Atrizes

Atrizes

“Há males de que não devemos nos livrar porque nos protegem de males muito maiores”, escreve Proust em certo momento de “À procura do tempo perdido”. Talvez seja o caso de aplicarmos tal conselho à fábula ético-estética do filme “A substância” (em cartaz nos cinemas), o último longa da diretora e roteirista francesa Coralie Fargeat (1976). O enredo é simples, mas o filme é complexo, pois tanto estamos no domínio da realidade quanto do teratológico, isto é, no enfrentamento da monstruosidade e suas metamorfoses, com a indispensável colaboração de efeitos especiais. Se você não tem estômago, não assista, pois, em certos momentos, estará diante da própria náusea. 

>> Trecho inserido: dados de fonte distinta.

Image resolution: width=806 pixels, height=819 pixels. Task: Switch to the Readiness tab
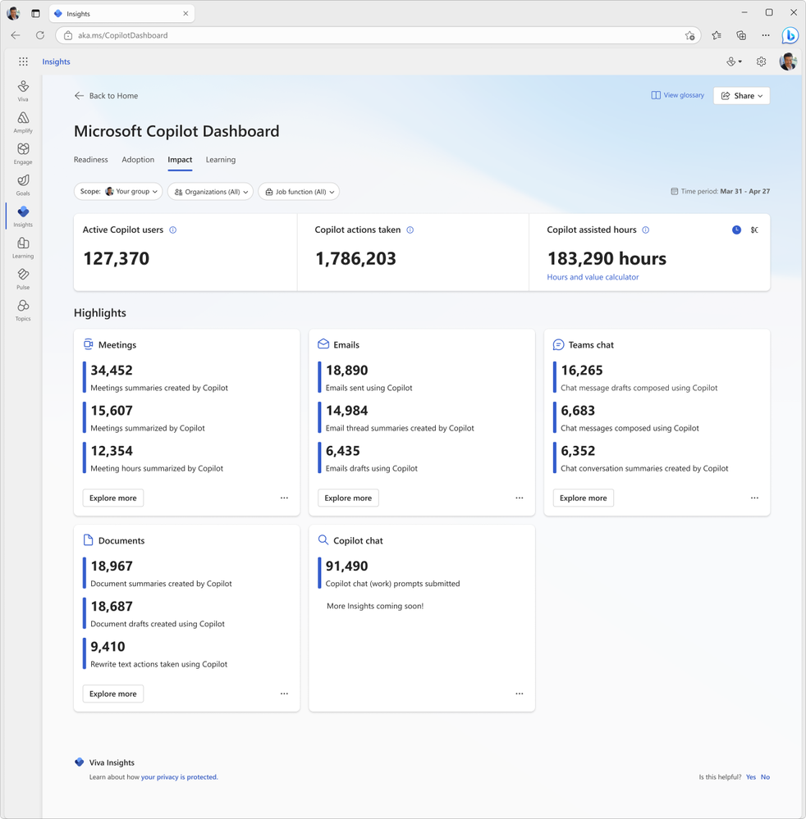tap(90, 160)
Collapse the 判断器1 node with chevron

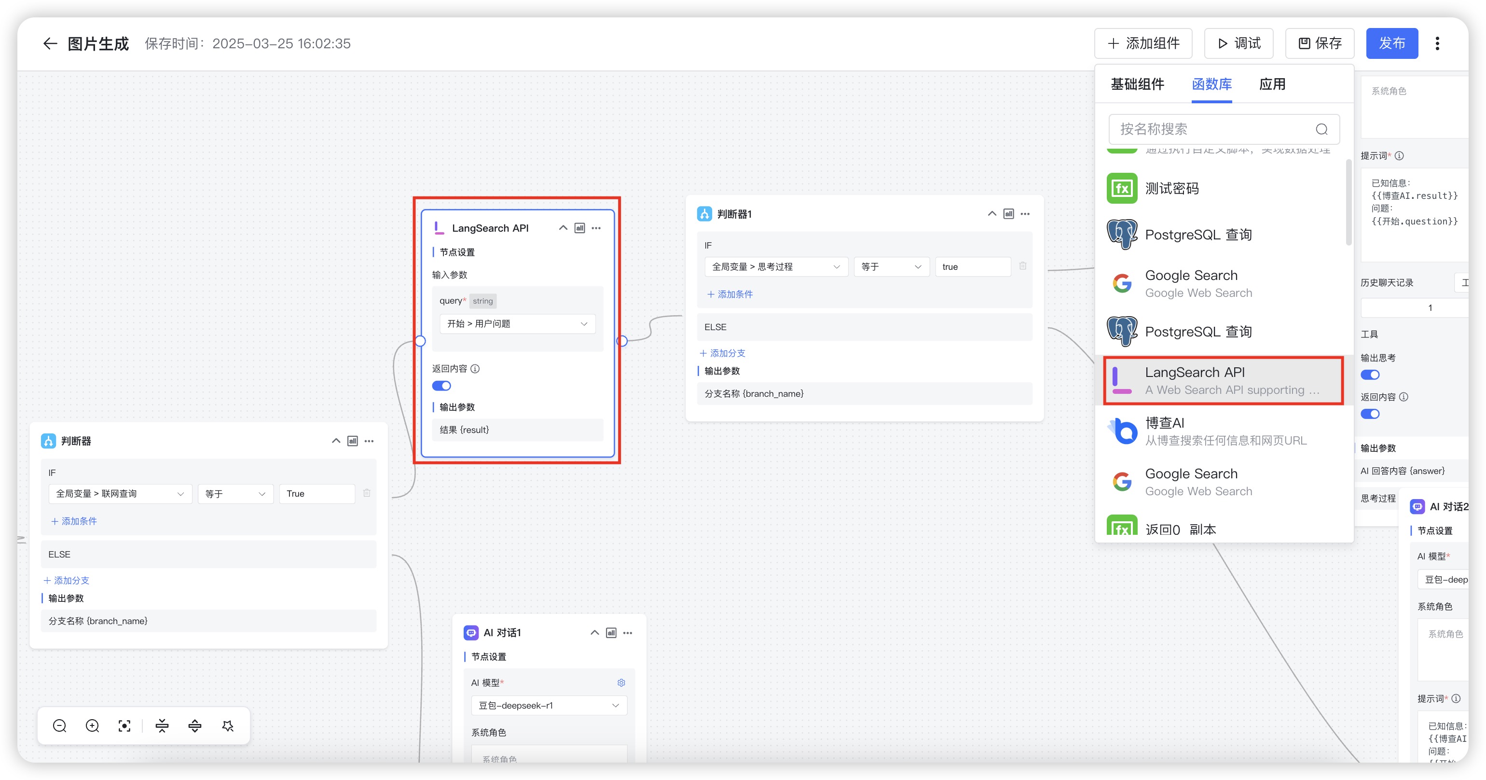point(992,213)
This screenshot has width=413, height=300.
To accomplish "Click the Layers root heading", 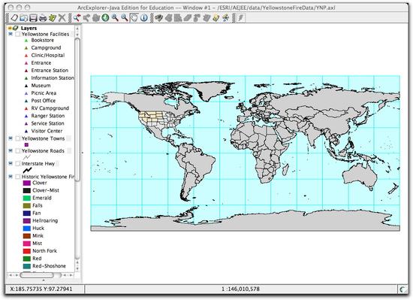I will click(x=29, y=28).
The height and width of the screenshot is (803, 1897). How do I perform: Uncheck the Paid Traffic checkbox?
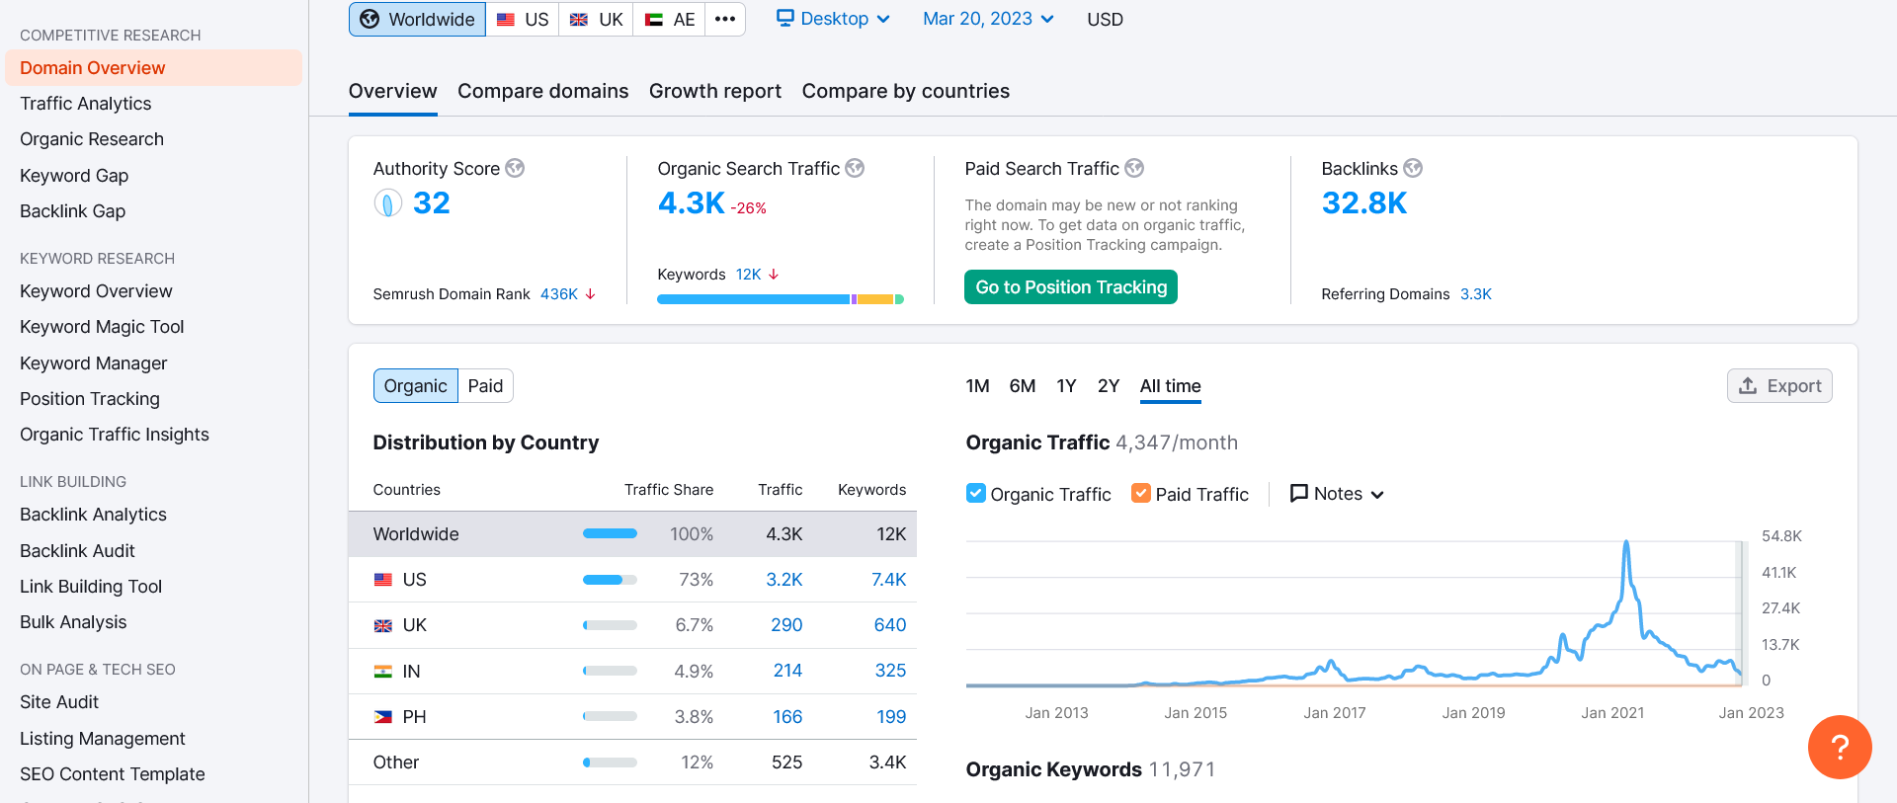tap(1141, 494)
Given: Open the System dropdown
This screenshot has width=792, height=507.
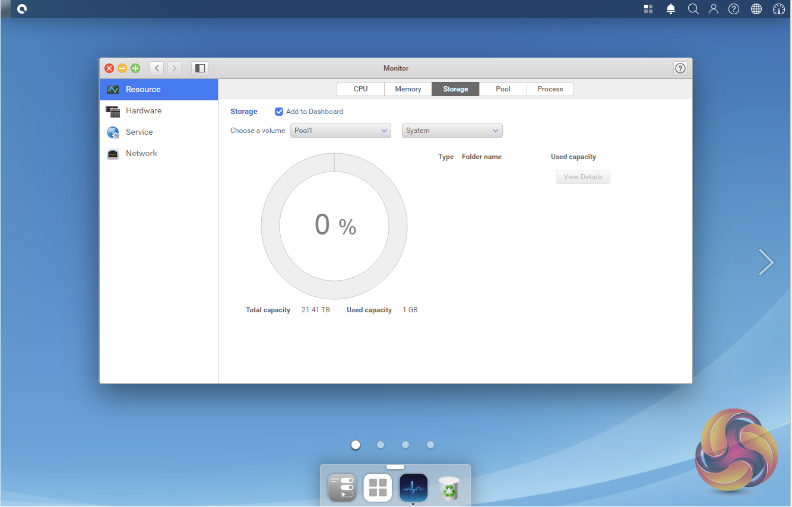Looking at the screenshot, I should pos(452,131).
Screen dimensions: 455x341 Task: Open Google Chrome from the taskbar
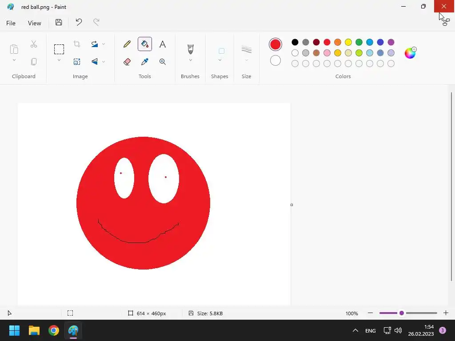(x=54, y=330)
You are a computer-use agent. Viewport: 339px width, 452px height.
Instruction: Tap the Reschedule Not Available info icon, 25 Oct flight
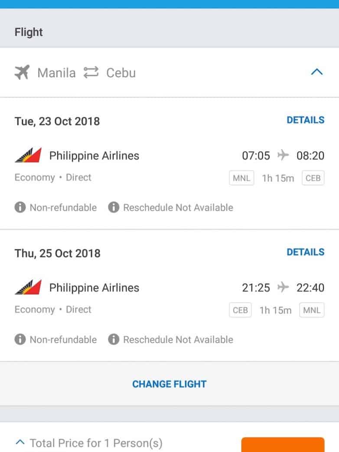tap(114, 339)
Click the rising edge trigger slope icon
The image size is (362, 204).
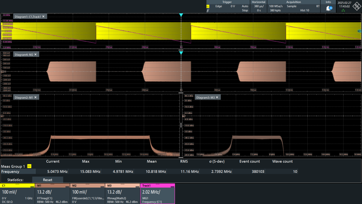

“A substância” não é para delicados. Alguns até dirão que a diretora carregou nas  tintas e passou do ponto, pode ser, mas é essencial valorizarmos a visualidade obsessiva da esterilidade do branco e da luz e da ofuscação vermelha do sangue da carne dilacerada, do corpo, por assim dizer, barbarizado pela tecnologia. De onde vem e por que vem essa vitrina de horror? Vem do temor à velhice num mundo midiático em que o capital requer e exige, de par com a beleza eterna dos corpos (em especial, os das mulheres), um lucro incessante. Um rigor militarizado e uma ganância sem limites se aliam para armar o teatro da “perfeição”, cujos shows de sonho e fantasia manipulam o desejo das audiências milionárias da TV. É preciso dar literalmente sangue para que a beleza (ou pelo menos uma certa visão dela) possa saciar o desejo de prazer que vive em corações e mentes das multidões visíveis ou invisíveis. 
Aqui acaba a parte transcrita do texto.